(Collected data entries)
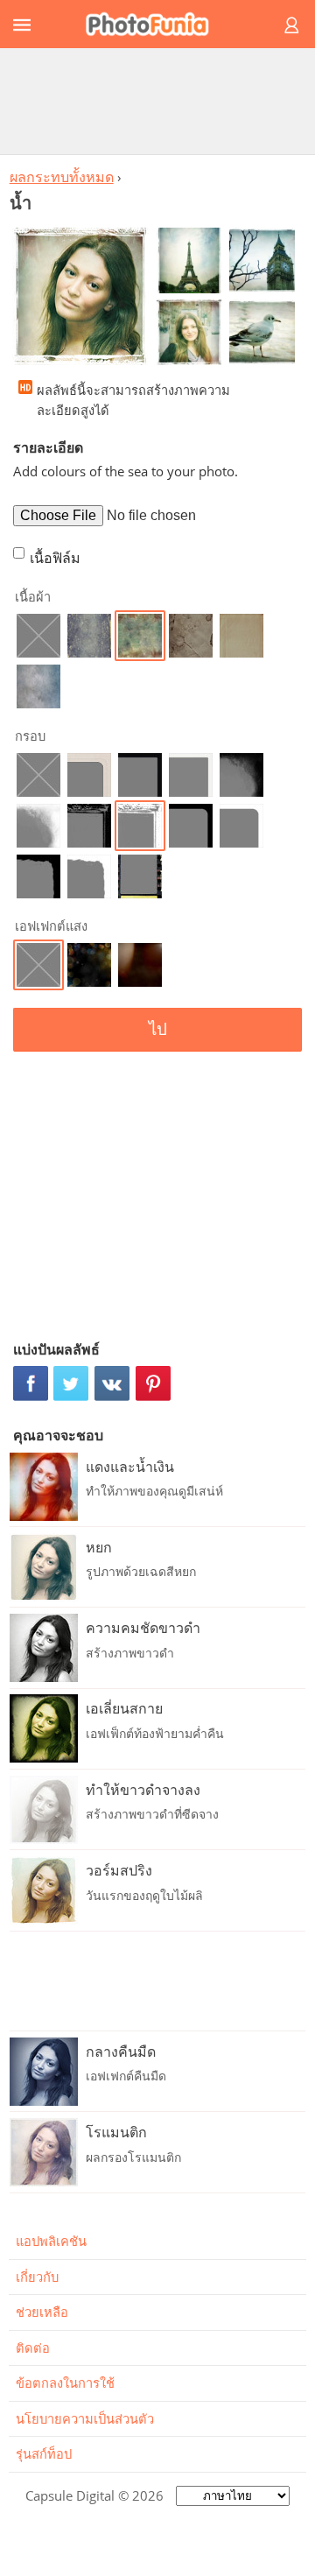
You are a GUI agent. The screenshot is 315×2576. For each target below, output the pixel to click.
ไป (158, 1029)
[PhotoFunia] (155, 24)
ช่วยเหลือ (42, 2311)
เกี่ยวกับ (37, 2276)
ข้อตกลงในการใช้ (65, 2382)
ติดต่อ (33, 2347)
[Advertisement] (158, 100)
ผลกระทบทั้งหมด (62, 177)
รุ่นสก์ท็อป (44, 2453)
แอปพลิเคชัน (51, 2240)
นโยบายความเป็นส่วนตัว (85, 2418)
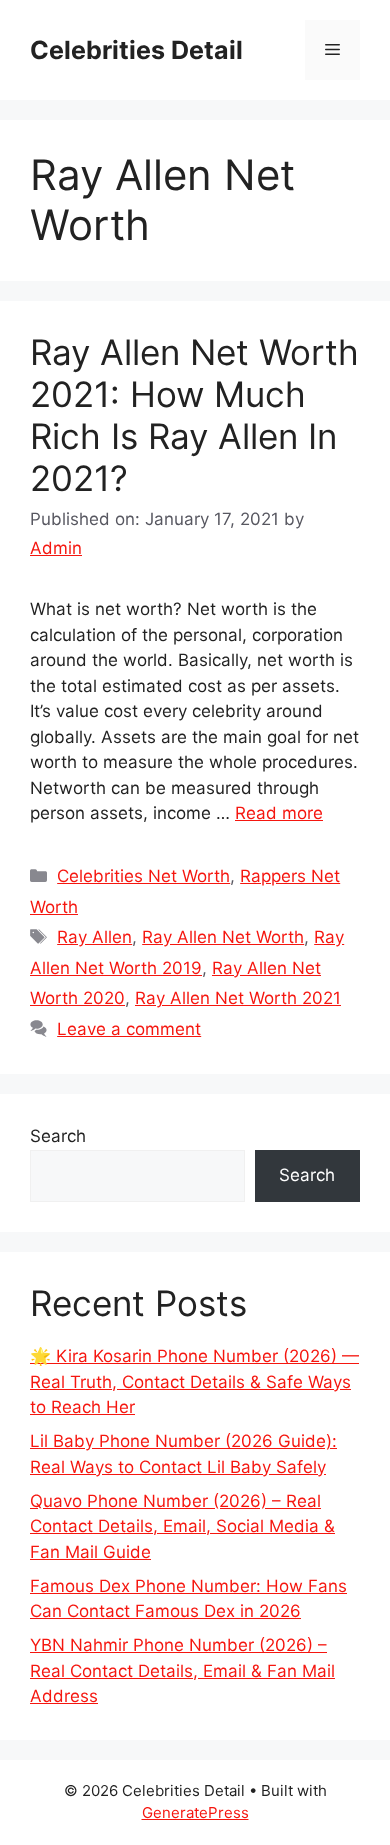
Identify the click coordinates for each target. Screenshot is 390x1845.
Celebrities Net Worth (143, 876)
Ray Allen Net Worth (223, 937)
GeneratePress (195, 1812)
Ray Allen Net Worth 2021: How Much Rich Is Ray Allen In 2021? (194, 415)
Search (58, 1136)
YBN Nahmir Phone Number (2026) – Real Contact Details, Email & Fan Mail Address (182, 1670)
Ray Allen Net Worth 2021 (238, 998)
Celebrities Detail (136, 50)
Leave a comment (129, 1029)
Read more (279, 813)
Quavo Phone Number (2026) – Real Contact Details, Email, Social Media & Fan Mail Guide (182, 1526)
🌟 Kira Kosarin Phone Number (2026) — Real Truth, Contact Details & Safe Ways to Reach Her (194, 1381)
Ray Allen (94, 937)
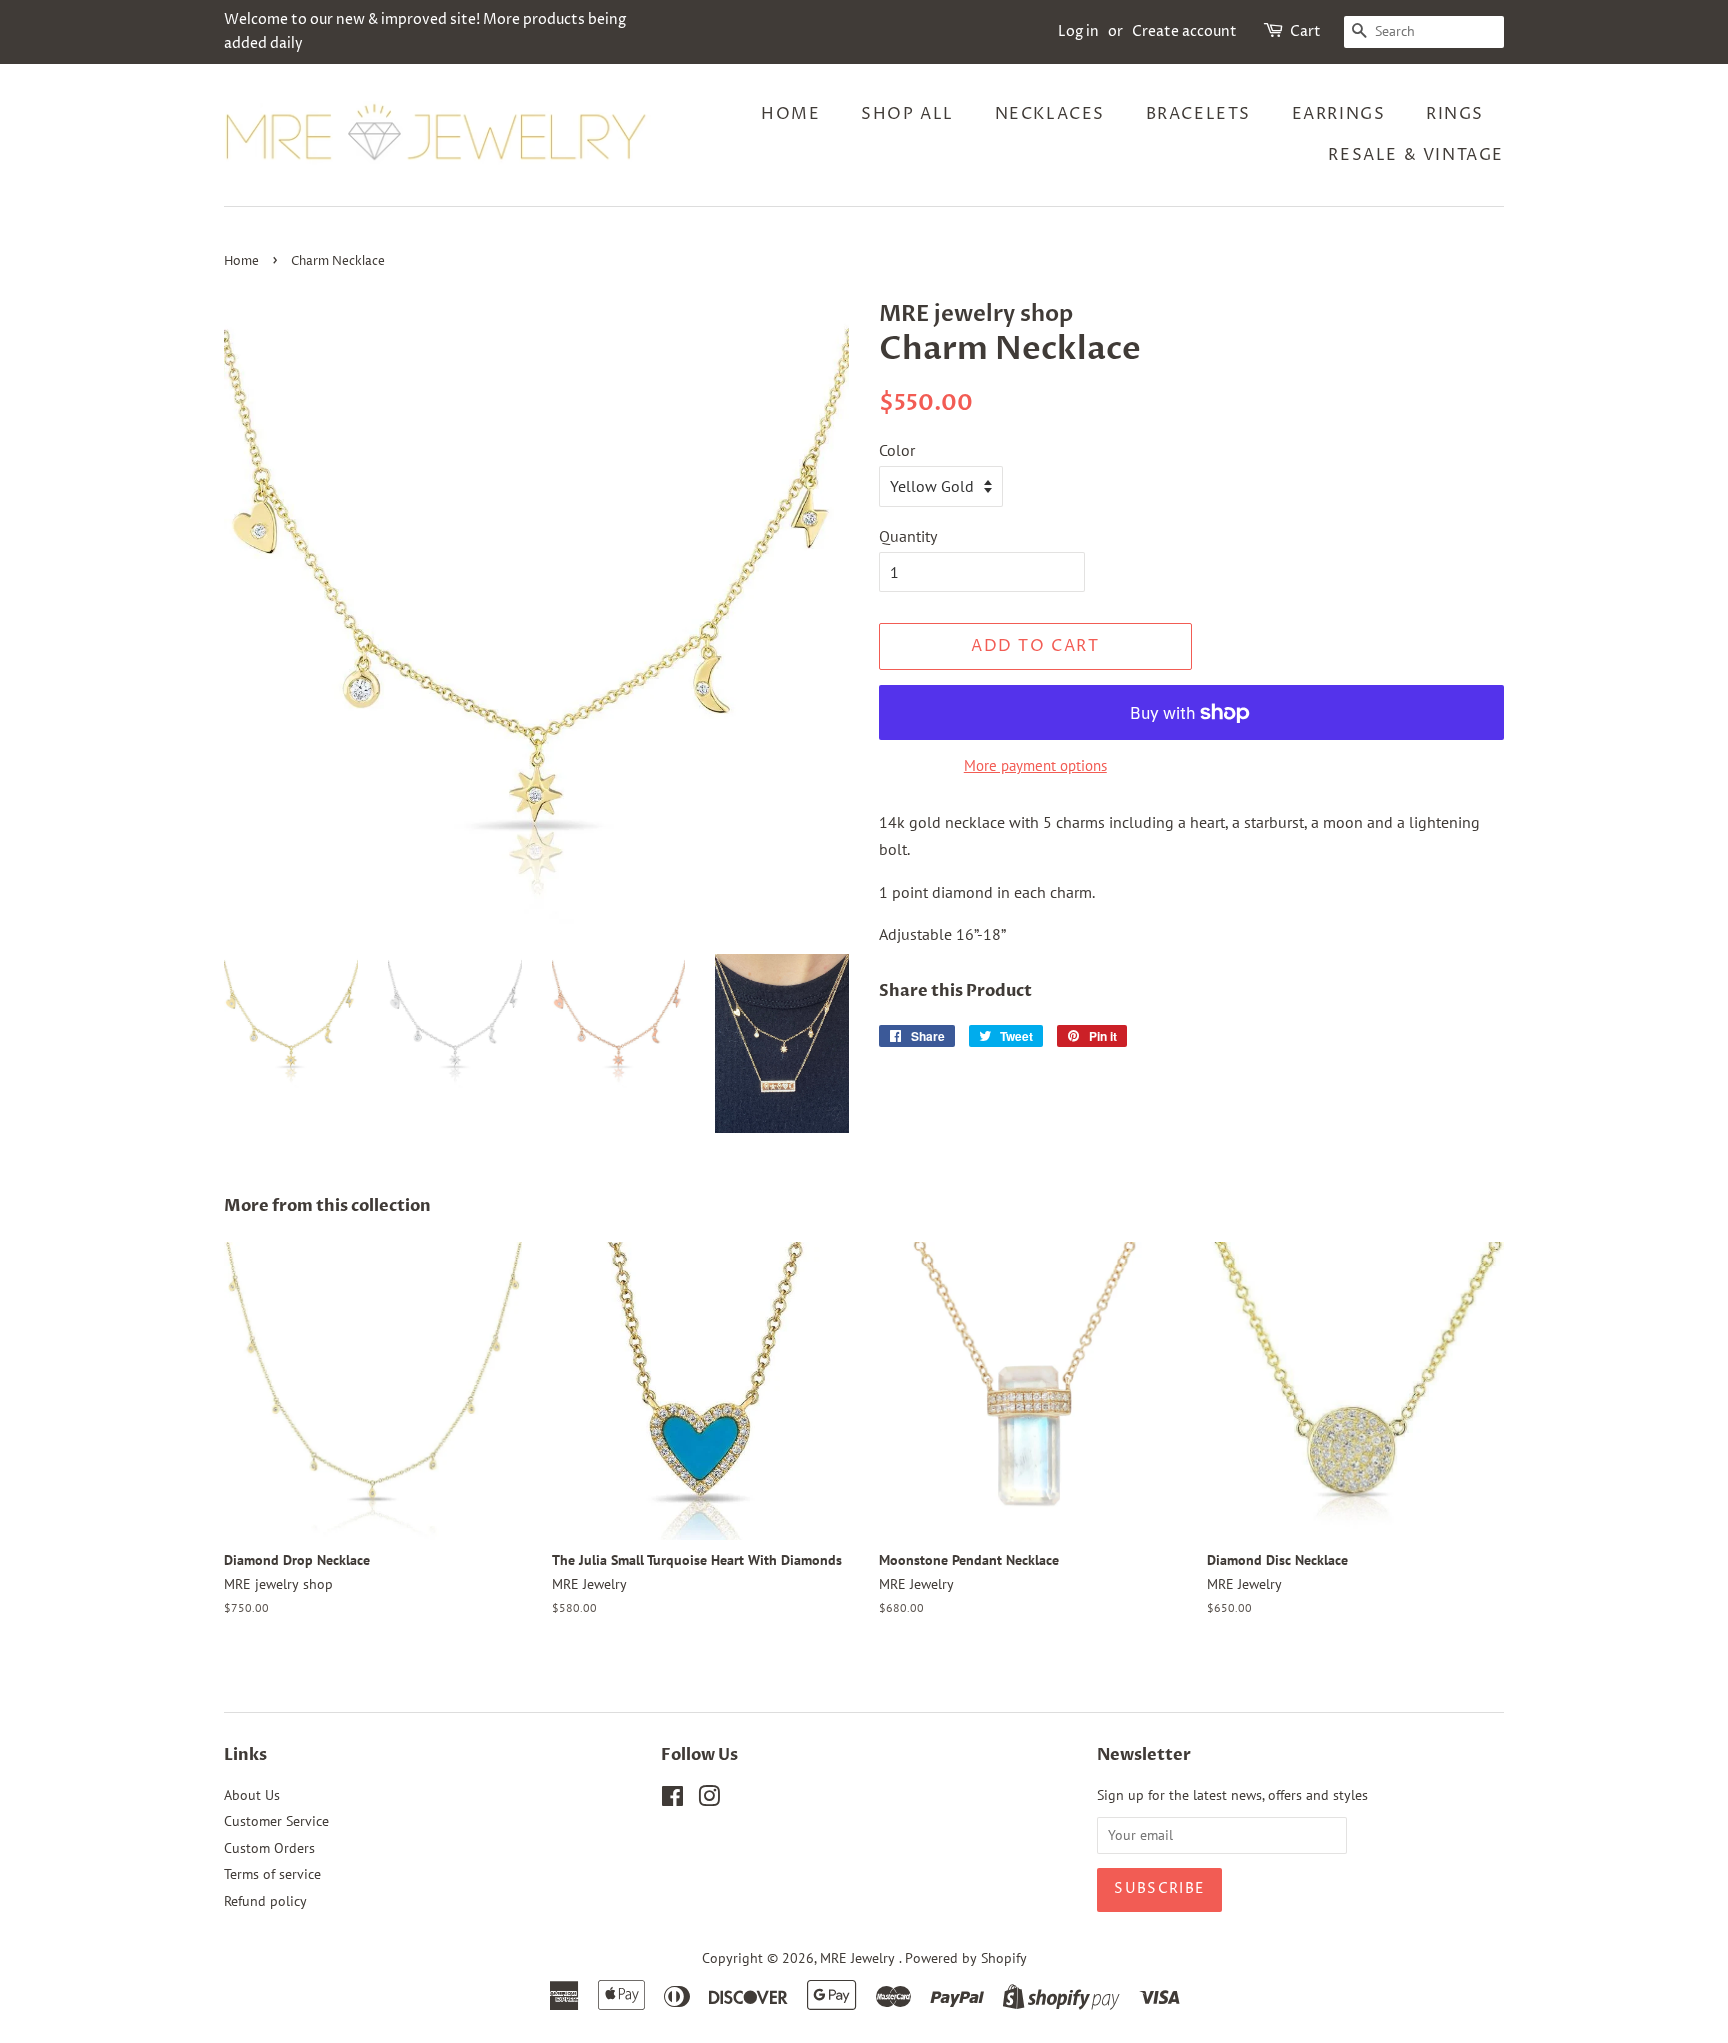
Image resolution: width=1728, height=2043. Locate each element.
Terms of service (272, 1874)
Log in (1078, 31)
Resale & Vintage (1416, 155)
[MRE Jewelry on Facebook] (672, 1800)
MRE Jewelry (859, 1958)
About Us (252, 1795)
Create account (1184, 31)
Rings (1455, 114)
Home (790, 114)
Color (897, 450)
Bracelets (1198, 114)
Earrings (1339, 114)
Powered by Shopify (966, 1958)
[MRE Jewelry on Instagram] (709, 1800)
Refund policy (265, 1901)
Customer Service (276, 1821)
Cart (1305, 31)
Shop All (907, 114)
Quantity (908, 536)
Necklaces (1050, 114)
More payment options (1035, 765)
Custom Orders (269, 1848)
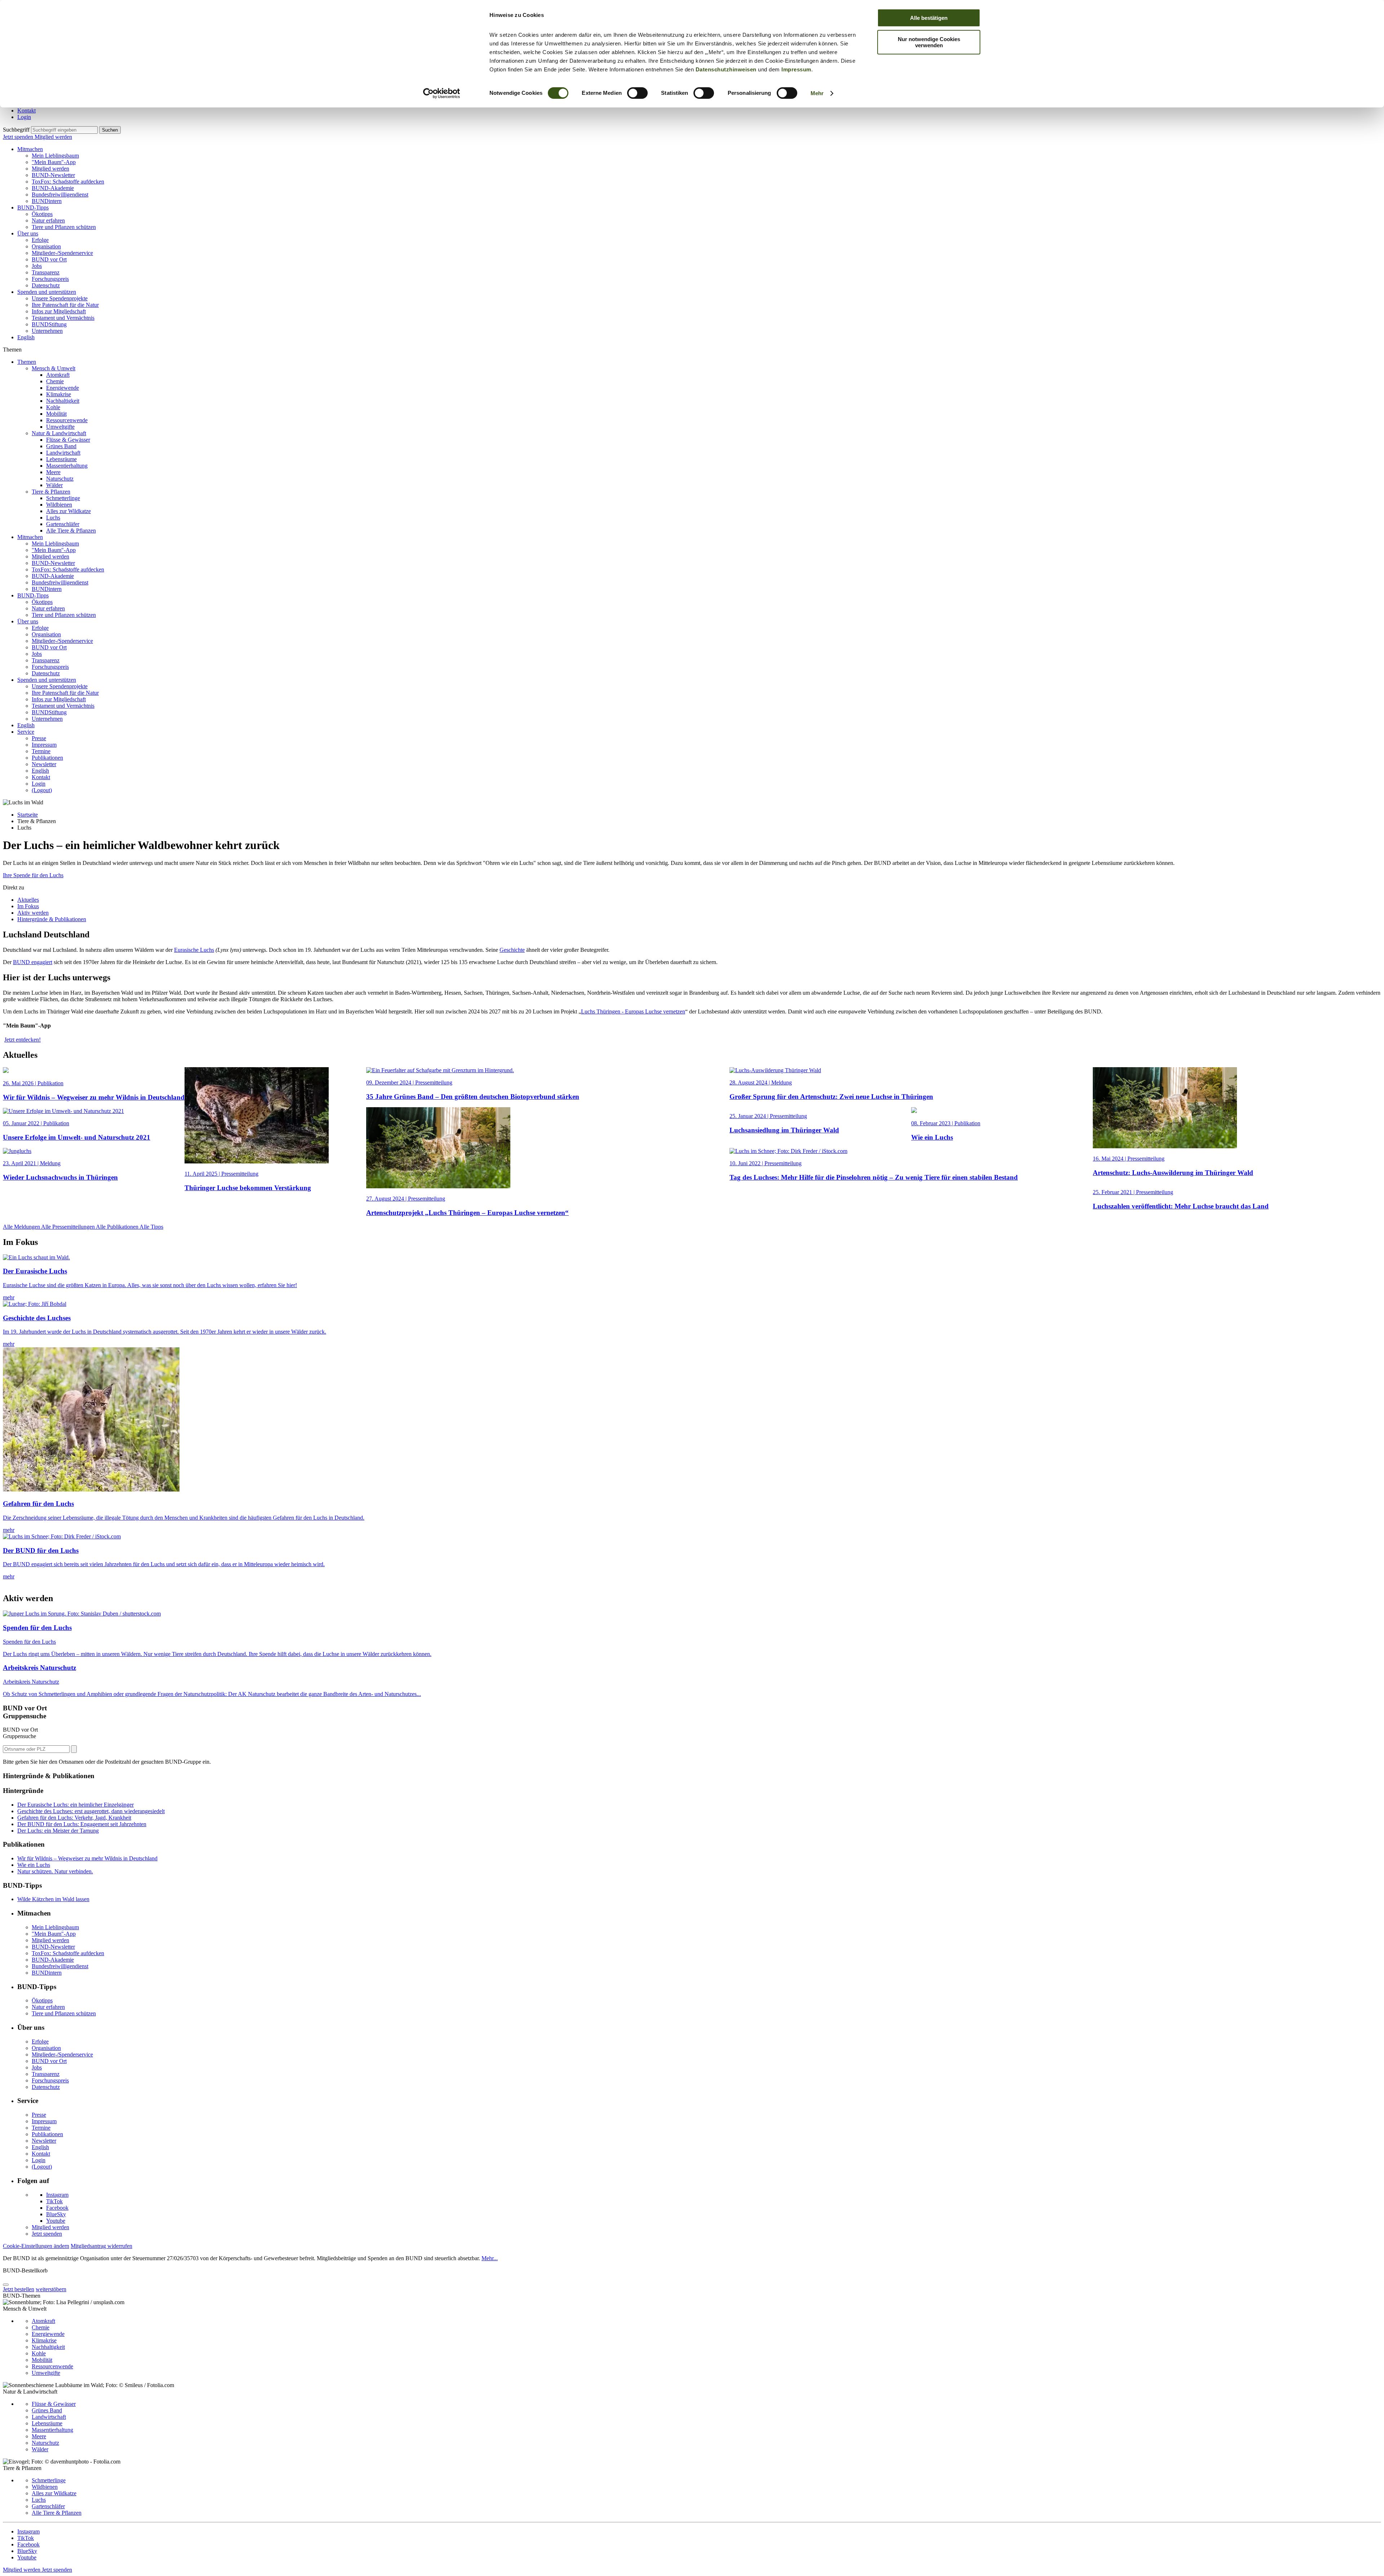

### DESCRIPTION OF THE TASK
Take the entries above and restate them word for word, minus their images.

### SOLVED EXERCISE
You are a GUI agent. The screenshot is 315×2576. For each target below, output the pixel to click.
ไป (158, 1029)
[PhotoFunia] (155, 24)
ช่วยเหลือ (42, 2311)
เกี่ยวกับ (37, 2276)
ข้อตกลงในการใช้ (65, 2382)
ติดต่อ (33, 2347)
[Advertisement] (158, 100)
ผลกระทบทั้งหมด (62, 177)
รุ่นสก์ท็อป (44, 2453)
แอปพลิเคชัน (51, 2240)
นโยบายความเป็นส่วนตัว (85, 2418)
Identify the click coordinates for each target. Screenshot is 390x1845.
Celebrities Net Worth (143, 876)
Ray Allen Net Worth (223, 937)
GeneratePress (195, 1812)
Ray Allen Net Worth 2021: How Much Rich Is Ray Allen In 2021? (194, 415)
Search (58, 1136)
YBN Nahmir Phone Number (2026) – Real Contact Details, Email & Fan Mail Address (182, 1670)
Ray Allen Net Worth 2021 (238, 998)
Celebrities Detail (136, 50)
Leave a comment (129, 1029)
Read more (279, 813)
Quavo Phone Number (2026) – Real Contact Details, Email, Social Media & Fan Mail Guide (182, 1526)
🌟 Kira Kosarin Phone Number (2026) — Real Truth, Contact Details & Safe Ways to Reach Her (194, 1381)
Ray Allen (94, 937)
Image resolution: width=1728, height=2043. Locate each element.
Terms of service (272, 1874)
Log in (1078, 31)
Resale & Vintage (1416, 155)
[MRE Jewelry on Facebook] (672, 1800)
MRE Jewelry (859, 1958)
About Us (252, 1795)
Create account (1184, 31)
Rings (1455, 114)
Home (790, 114)
Color (897, 450)
Bracelets (1198, 114)
Earrings (1339, 114)
Powered by Shopify (966, 1958)
[MRE Jewelry on Instagram] (709, 1800)
Refund policy (265, 1901)
Customer Service (276, 1821)
Cart (1305, 31)
Shop All (907, 114)
Quantity (908, 536)
Necklaces (1050, 114)
More payment options (1035, 765)
Custom Orders (269, 1848)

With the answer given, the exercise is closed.